Exact copy, no pictures: return only the lines below from the line with "Toggle Edit Document mode button" up to and including the line with "Given: Click the".

Records provided
+++

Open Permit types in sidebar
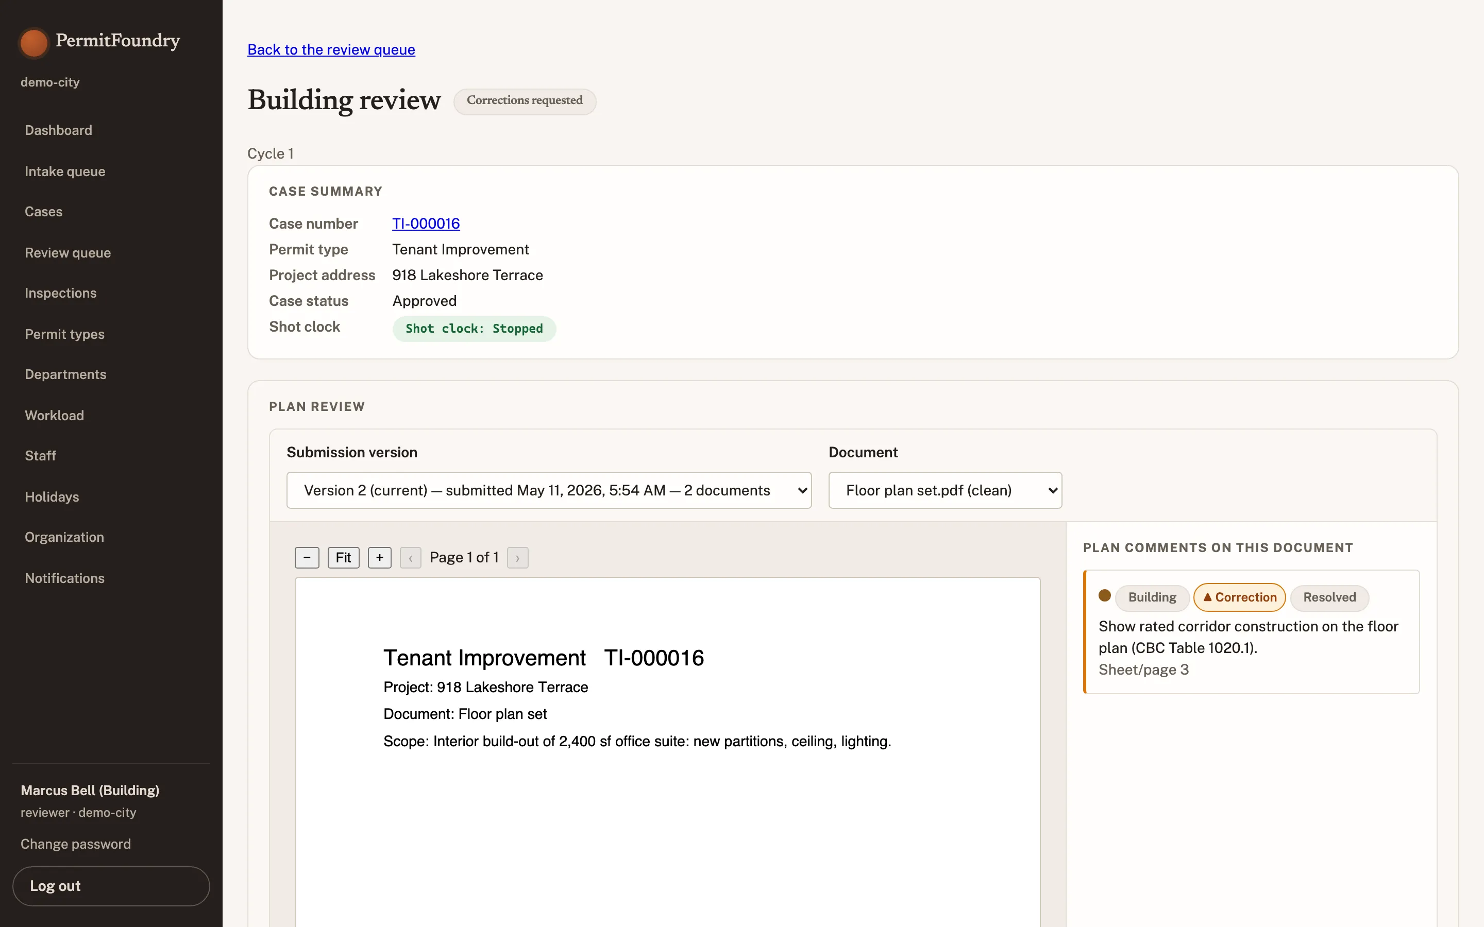The height and width of the screenshot is (927, 1484). 64,334
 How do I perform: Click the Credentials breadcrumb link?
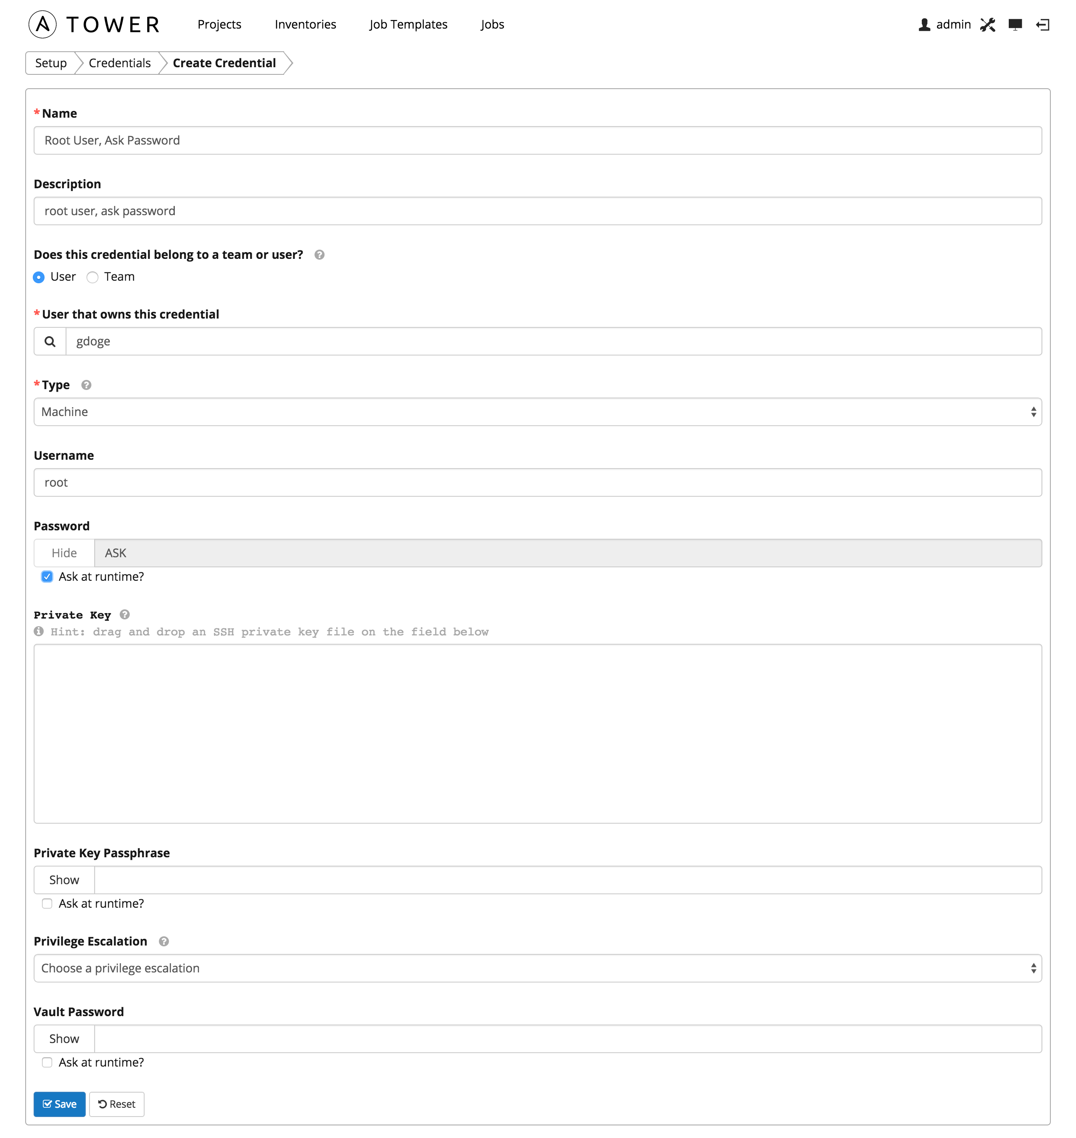point(119,63)
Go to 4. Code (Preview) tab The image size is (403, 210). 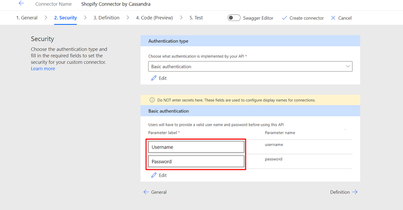pos(154,18)
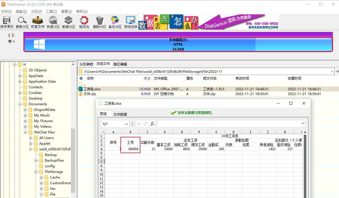The height and width of the screenshot is (198, 339).
Task: Sort the file list by 修改时间 column
Action: (242, 78)
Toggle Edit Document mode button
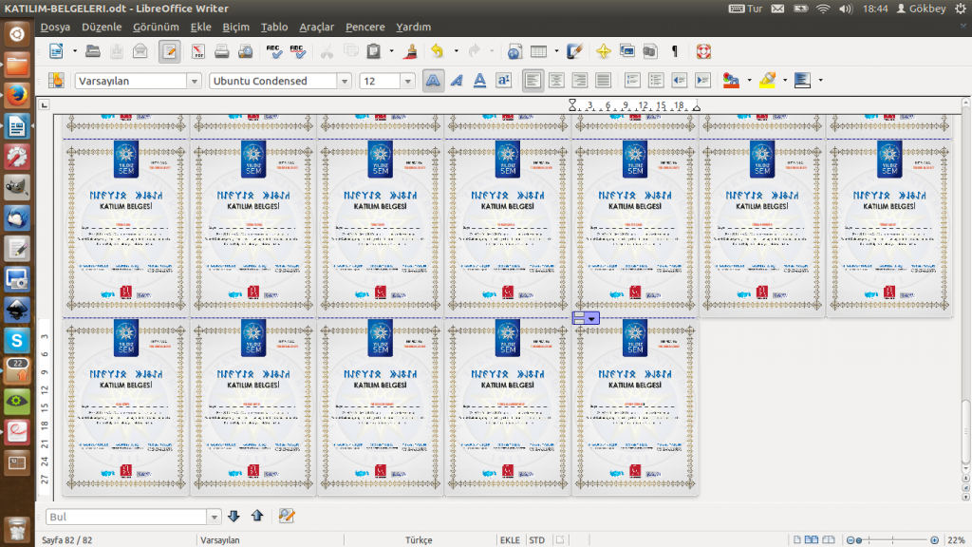 pos(169,51)
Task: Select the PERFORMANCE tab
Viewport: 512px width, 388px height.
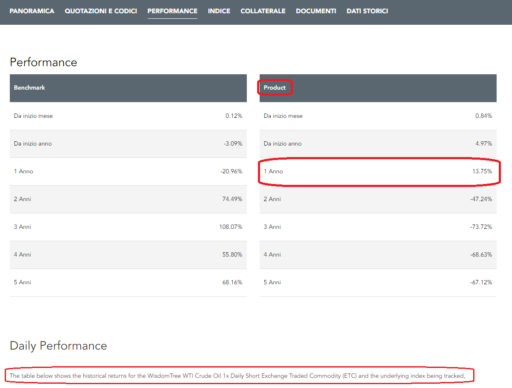Action: click(x=173, y=11)
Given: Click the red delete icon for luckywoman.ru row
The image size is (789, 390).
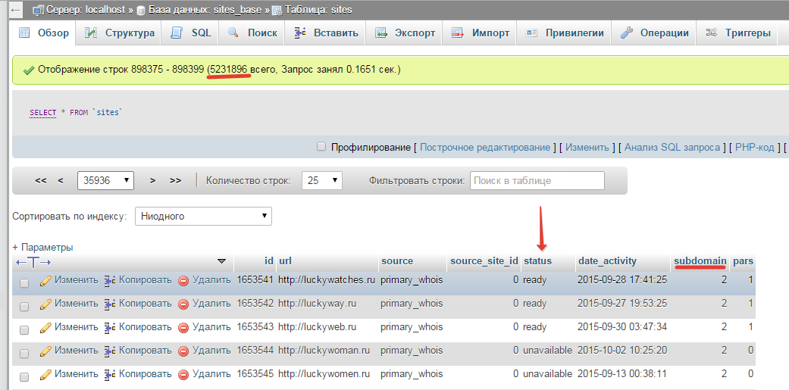Looking at the screenshot, I should click(183, 351).
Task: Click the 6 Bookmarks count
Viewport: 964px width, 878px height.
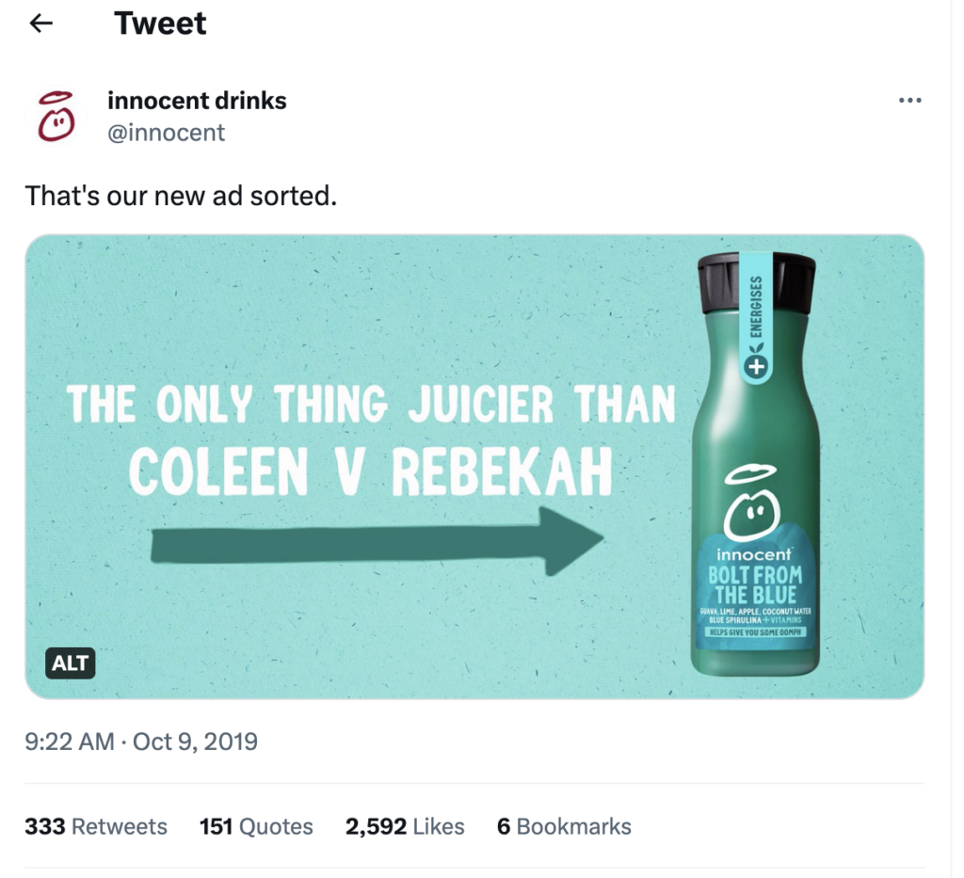Action: 564,826
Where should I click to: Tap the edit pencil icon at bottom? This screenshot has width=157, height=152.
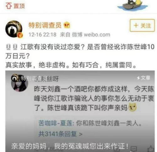tap(117, 149)
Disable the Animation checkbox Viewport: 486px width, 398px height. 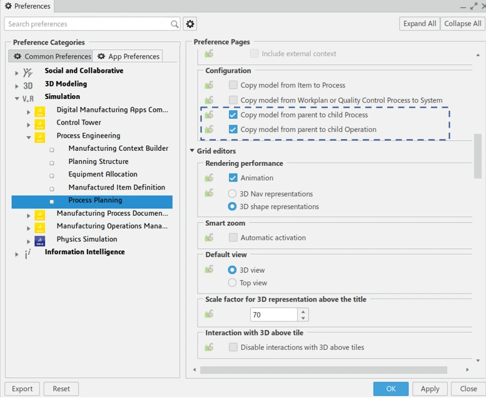pyautogui.click(x=233, y=178)
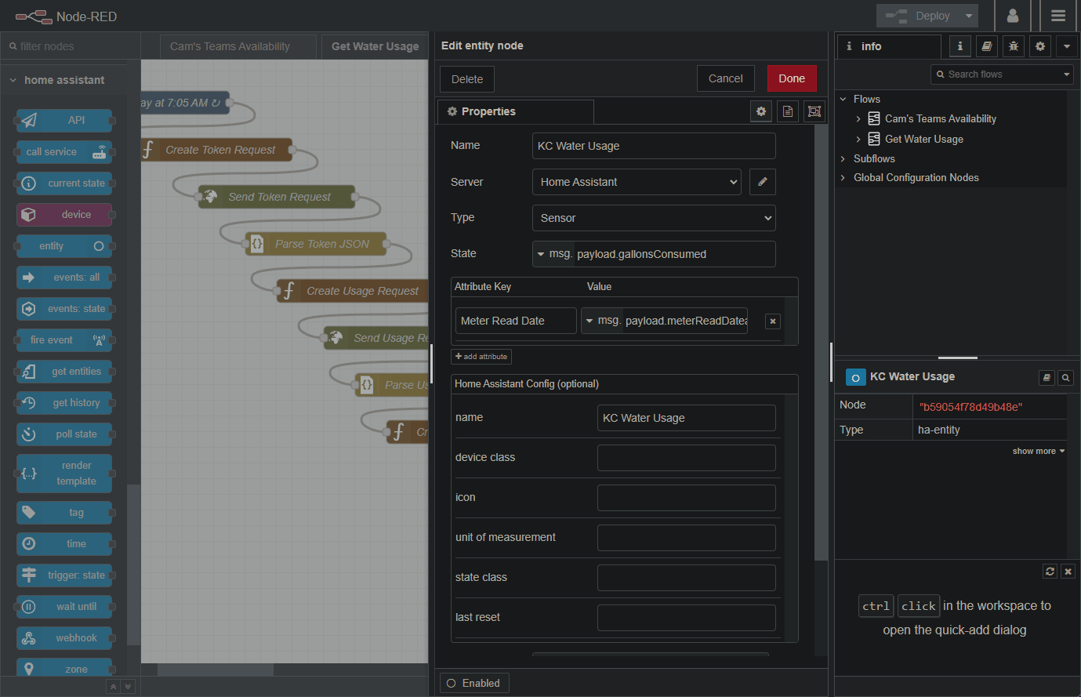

+++

Solution to this problem
Toggle Edit Document mode button
 pos(169,51)
Task: Select the PERFORMANCE tab
Viewport: 512px width, 388px height.
Action: click(x=173, y=11)
Given: Click the red delete icon for luckywoman.ru row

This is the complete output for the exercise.